▶ _Aim of the exercise_
Rewrite all the records below, replacing "spiral staircase" with "winding staircase" everywhere and leaving everything else unchanged.

▶ _Excerpted data_
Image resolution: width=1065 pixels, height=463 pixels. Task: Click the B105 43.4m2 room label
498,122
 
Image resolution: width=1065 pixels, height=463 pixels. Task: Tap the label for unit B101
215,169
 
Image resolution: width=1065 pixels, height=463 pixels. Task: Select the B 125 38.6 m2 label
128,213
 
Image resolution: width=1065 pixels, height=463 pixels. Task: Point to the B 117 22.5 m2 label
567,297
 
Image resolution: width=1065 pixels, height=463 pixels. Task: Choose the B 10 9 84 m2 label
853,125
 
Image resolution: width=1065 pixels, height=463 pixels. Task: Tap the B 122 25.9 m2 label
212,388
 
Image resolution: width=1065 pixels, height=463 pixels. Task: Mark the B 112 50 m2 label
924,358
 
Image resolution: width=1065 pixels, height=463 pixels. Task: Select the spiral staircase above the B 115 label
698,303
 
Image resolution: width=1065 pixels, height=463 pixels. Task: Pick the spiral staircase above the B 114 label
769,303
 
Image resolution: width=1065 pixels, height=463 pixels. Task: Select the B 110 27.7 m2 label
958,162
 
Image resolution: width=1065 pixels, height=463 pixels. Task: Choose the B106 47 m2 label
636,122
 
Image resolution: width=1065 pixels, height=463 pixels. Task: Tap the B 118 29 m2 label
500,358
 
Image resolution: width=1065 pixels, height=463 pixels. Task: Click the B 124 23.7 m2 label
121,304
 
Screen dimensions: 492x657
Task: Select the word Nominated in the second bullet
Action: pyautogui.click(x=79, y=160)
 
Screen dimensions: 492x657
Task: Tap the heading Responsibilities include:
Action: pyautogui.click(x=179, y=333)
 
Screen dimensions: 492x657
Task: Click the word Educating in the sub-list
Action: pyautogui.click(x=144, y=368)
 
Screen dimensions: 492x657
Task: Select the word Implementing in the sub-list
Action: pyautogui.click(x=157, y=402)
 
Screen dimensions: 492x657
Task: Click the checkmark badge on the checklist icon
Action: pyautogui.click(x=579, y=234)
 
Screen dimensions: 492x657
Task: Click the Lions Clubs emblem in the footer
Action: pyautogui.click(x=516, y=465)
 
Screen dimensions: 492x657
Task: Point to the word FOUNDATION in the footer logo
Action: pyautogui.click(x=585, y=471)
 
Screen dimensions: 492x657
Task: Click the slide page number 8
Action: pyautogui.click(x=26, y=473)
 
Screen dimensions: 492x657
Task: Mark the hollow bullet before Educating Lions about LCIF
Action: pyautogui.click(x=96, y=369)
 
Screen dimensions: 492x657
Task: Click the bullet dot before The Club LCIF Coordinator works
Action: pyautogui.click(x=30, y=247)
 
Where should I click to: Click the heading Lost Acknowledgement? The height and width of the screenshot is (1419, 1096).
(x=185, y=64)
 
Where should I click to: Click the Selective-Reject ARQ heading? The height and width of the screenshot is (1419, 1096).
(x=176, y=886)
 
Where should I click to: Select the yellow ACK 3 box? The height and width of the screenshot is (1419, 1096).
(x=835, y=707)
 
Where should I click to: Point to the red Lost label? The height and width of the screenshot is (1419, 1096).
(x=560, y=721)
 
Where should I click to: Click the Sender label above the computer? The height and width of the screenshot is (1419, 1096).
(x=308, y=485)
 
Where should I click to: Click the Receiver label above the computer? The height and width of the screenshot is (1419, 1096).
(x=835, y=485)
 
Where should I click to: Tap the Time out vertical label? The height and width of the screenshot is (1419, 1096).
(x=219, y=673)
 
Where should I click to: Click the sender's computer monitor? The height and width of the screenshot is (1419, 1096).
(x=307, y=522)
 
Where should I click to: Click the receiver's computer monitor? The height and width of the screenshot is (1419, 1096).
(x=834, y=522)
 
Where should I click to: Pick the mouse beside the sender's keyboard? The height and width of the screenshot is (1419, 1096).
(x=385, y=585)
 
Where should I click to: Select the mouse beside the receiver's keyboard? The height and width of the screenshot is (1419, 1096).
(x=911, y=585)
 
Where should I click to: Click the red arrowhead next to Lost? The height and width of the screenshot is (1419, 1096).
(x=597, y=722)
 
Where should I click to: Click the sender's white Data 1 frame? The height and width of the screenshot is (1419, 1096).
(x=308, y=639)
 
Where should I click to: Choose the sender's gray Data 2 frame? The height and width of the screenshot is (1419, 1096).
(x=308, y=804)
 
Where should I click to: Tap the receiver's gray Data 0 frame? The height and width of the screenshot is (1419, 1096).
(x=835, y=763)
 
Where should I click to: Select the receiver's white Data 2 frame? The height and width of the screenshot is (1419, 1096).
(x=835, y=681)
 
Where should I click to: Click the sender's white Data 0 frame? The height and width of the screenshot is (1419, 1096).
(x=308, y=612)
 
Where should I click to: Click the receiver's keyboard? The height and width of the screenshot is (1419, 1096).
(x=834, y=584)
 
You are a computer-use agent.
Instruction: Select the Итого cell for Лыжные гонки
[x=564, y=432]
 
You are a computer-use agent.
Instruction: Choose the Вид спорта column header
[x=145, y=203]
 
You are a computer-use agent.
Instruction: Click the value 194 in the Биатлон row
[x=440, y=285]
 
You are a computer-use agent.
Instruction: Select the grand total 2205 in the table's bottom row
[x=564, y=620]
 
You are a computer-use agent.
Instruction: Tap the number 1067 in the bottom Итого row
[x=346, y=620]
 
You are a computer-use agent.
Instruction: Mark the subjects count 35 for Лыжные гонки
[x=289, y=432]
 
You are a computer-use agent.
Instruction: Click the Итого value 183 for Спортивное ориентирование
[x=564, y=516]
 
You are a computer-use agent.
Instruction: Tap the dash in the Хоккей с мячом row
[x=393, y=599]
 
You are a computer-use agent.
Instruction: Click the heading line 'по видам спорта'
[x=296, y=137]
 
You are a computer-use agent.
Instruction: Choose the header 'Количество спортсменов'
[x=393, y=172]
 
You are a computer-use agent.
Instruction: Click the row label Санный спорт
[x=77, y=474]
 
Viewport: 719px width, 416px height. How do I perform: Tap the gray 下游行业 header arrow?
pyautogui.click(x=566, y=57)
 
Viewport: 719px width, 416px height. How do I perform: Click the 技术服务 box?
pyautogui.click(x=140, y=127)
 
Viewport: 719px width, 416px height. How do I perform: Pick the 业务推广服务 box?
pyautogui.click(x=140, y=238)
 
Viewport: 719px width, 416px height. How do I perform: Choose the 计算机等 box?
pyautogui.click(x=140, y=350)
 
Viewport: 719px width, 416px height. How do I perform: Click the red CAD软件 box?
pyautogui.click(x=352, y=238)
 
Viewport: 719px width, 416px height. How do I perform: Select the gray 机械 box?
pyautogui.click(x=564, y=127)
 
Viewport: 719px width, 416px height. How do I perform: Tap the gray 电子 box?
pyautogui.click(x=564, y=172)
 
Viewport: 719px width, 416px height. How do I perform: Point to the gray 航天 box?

▶ _Solution_
Image resolution: width=1065 pixels, height=463 pixels. Task: Click the B105 43.4m2 room label
498,122
 
Image resolution: width=1065 pixels, height=463 pixels. Task: Tap the label for unit B101
215,169
 
Image resolution: width=1065 pixels, height=463 pixels. Task: Select the B 125 38.6 m2 label
128,213
 
Image resolution: width=1065 pixels, height=463 pixels. Task: Point to the B 117 22.5 m2 label
567,297
 
Image resolution: width=1065 pixels, height=463 pixels. Task: Choose the B 10 9 84 m2 label
853,125
 
Image resolution: width=1065 pixels, height=463 pixels. Task: Tap the B 122 25.9 m2 label
212,388
 
Image resolution: width=1065 pixels, height=463 pixels. Task: Mark the B 112 50 m2 label
924,358
 
Image resolution: width=1065 pixels, height=463 pixels. Task: Select the winding staircase above the B 115 label
698,303
 
Image resolution: width=1065 pixels, height=463 pixels. Task: Pick the winding staircase above the B 114 label
769,303
 
Image resolution: width=1065 pixels, height=463 pixels. Task: Select the B 110 27.7 m2 label
958,162
 
Image resolution: width=1065 pixels, height=463 pixels. Task: Choose the B106 47 m2 label
636,122
 
Image resolution: width=1065 pixels, height=463 pixels. Task: Tap the B 118 29 m2 label
500,358
 
Image resolution: width=1065 pixels, height=463 pixels. Task: Click the B 124 23.7 m2 label
121,304
 
Screen dimensions: 492x657
Task: Select the word Nominated in the second bullet
Action: pyautogui.click(x=79, y=160)
 
Screen dimensions: 492x657
Task: Tap the heading Responsibilities include:
Action: pyautogui.click(x=179, y=333)
 
Screen dimensions: 492x657
Task: Click the word Educating in the sub-list
Action: pyautogui.click(x=144, y=368)
 
Screen dimensions: 492x657
Task: Select the word Implementing in the sub-list
Action: pyautogui.click(x=157, y=402)
 
Screen dimensions: 492x657
Task: Click the checkmark badge on the checklist icon
Action: pyautogui.click(x=579, y=234)
 
Screen dimensions: 492x657
Task: Click the Lions Clubs emblem in the footer
Action: pyautogui.click(x=516, y=465)
 
Screen dimensions: 492x657
Task: Point to the word FOUNDATION in the footer logo
Action: pyautogui.click(x=585, y=471)
 
Screen dimensions: 492x657
Task: Click the slide page number 8
Action: pyautogui.click(x=26, y=473)
 
Screen dimensions: 492x657
Task: Mark the hollow bullet before Educating Lions about LCIF
Action: pyautogui.click(x=96, y=369)
 
Screen dimensions: 492x657
Task: Click the bullet dot before The Club LCIF Coordinator works
Action: pyautogui.click(x=30, y=247)
 
Where should I click to: Click the heading Lost Acknowledgement? The height and width of the screenshot is (1419, 1096).
(x=185, y=64)
 
Where should I click to: Click the Selective-Reject ARQ heading? The height and width of the screenshot is (1419, 1096).
(x=176, y=886)
 
Where should I click to: Select the yellow ACK 3 box? The height and width of the screenshot is (1419, 1096).
(x=835, y=707)
 
Where should I click to: Point to the red Lost label? The height and width of the screenshot is (1419, 1096).
(x=560, y=721)
 
Where should I click to: Click the Sender label above the computer? The height and width of the screenshot is (1419, 1096).
(x=308, y=485)
 
Where should I click to: Click the Receiver label above the computer? The height and width of the screenshot is (1419, 1096).
(x=835, y=485)
 
Where should I click to: Tap the Time out vertical label? The height and width of the screenshot is (1419, 1096).
(x=219, y=673)
 
Where should I click to: Click the sender's computer monitor? The height and width of the screenshot is (1419, 1096).
(x=307, y=522)
 
Where should I click to: Click the receiver's computer monitor? The height and width of the screenshot is (1419, 1096).
(x=834, y=522)
 
Where should I click to: Pick the mouse beside the sender's keyboard? The height and width of the screenshot is (1419, 1096).
(x=385, y=585)
 
Where should I click to: Select the mouse beside the receiver's keyboard? The height and width of the screenshot is (1419, 1096).
(x=911, y=585)
 
Where should I click to: Click the red arrowhead next to Lost? The height and width of the screenshot is (1419, 1096).
(x=597, y=722)
 
Where should I click to: Click the sender's white Data 1 frame? The height and width of the screenshot is (1419, 1096).
(x=308, y=639)
 
Where should I click to: Choose the sender's gray Data 2 frame? The height and width of the screenshot is (1419, 1096).
(x=308, y=804)
 
Where should I click to: Tap the receiver's gray Data 0 frame? The height and width of the screenshot is (1419, 1096).
(x=835, y=763)
 
Where should I click to: Select the receiver's white Data 2 frame? The height and width of the screenshot is (1419, 1096).
(x=835, y=681)
 
Where should I click to: Click the sender's white Data 0 frame? The height and width of the screenshot is (1419, 1096).
(x=308, y=612)
 
Where should I click to: Click the receiver's keyboard? The height and width of the screenshot is (1419, 1096).
(x=834, y=584)
 
You are a computer-use agent.
Instruction: Select the Итого cell for Лыжные гонки
[x=564, y=432]
 
You are a computer-use agent.
Instruction: Choose the Вид спорта column header
[x=145, y=203]
 
You are a computer-use agent.
Instruction: Click the value 194 in the Биатлон row
[x=440, y=285]
 
You are a computer-use agent.
Instruction: Select the grand total 2205 in the table's bottom row
[x=564, y=620]
 
You are a computer-use agent.
Instruction: Tap the number 1067 in the bottom Итого row
[x=346, y=620]
 
You are a computer-use agent.
Instruction: Mark the subjects count 35 for Лыжные гонки
[x=289, y=432]
 
You are a computer-use agent.
Instruction: Click the Итого value 183 for Спортивное ориентирование
[x=564, y=516]
 
You are a computer-use agent.
Instruction: Tap the dash in the Хоккей с мячом row
[x=393, y=599]
 
You are a computer-use agent.
Instruction: Click the heading line 'по видам спорта'
[x=296, y=137]
 
You are a computer-use agent.
Instruction: Choose the header 'Количество спортсменов'
[x=393, y=172]
 
You are a computer-use agent.
Instruction: Click the row label Санный спорт
[x=77, y=474]
 
Viewport: 719px width, 416px height. How do I perform: Tap the gray 下游行业 header arrow?
pyautogui.click(x=566, y=57)
 
Viewport: 719px width, 416px height. How do I perform: Click the 技术服务 box?
pyautogui.click(x=140, y=127)
 
Viewport: 719px width, 416px height. How do I perform: Pick the 业务推广服务 box?
pyautogui.click(x=140, y=238)
 
Viewport: 719px width, 416px height. How do I perform: Choose the 计算机等 box?
pyautogui.click(x=140, y=350)
 
Viewport: 719px width, 416px height. How do I perform: Click the red CAD软件 box?
pyautogui.click(x=352, y=238)
 
Viewport: 719px width, 416px height. How do I perform: Select the gray 机械 box?
pyautogui.click(x=564, y=127)
 
Viewport: 719px width, 416px height. How do I perform: Tap the gray 电子 box?
pyautogui.click(x=564, y=172)
 
Viewport: 719px width, 416px height. How do I perform: Point to the gray 航天 box?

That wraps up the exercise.